Wastewater stabilisation ponds system: global sensitivity analysis on network design

Abstract

In this work, a Waste Water Treatment Network (WWTN) consisting of a system of ponds is modelled rigorously, taking into account mass balances for the main groups of bacteria: heterotrophic, autotrophic, fermenting, acetotrophic sulphate reducing and acetotrophic methanogenic bacteria; together with different types of organic load, algae biomass, nutrients and dissolved oxygen methane emissions (Sah et al, 2011).To obtain the optimal configuration, we had first formulated a superstructure embedding these rigorous models as a mixed integer non-linear programming (MINLP) problem, with the objective to synthesise and design the WWTN that minimises the total annual costs, subject to environmental regulations.
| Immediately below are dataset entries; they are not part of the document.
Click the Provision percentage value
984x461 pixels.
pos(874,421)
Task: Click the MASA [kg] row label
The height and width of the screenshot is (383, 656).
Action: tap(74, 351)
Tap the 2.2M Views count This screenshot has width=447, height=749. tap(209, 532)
Then, a global sensitivity analysis (GSA) is performed on this kinetic dynamic model for the obtained optimal configuration of three stabilisation ponds (two aerobic ponds in series followed by a facultative one) to determine the most influential parameters of the model considering the whole range of parameters variation, as well as parameter ranking. GSA is implemented using Sobol?s method (Saltelli et al., 2008), a variance based technique. The technique is implemented within gPROMS platform, a differential algebraic equation oriented environment where stochastic simulations are performed. Temporal profiles for the first order and interactional sensitivity indices are obtained for the main differential and algebraic state variables.Numerical results provide useful information about the complex relationships between technological, economic and environmental variables of the processes in the WWTN design optimisation.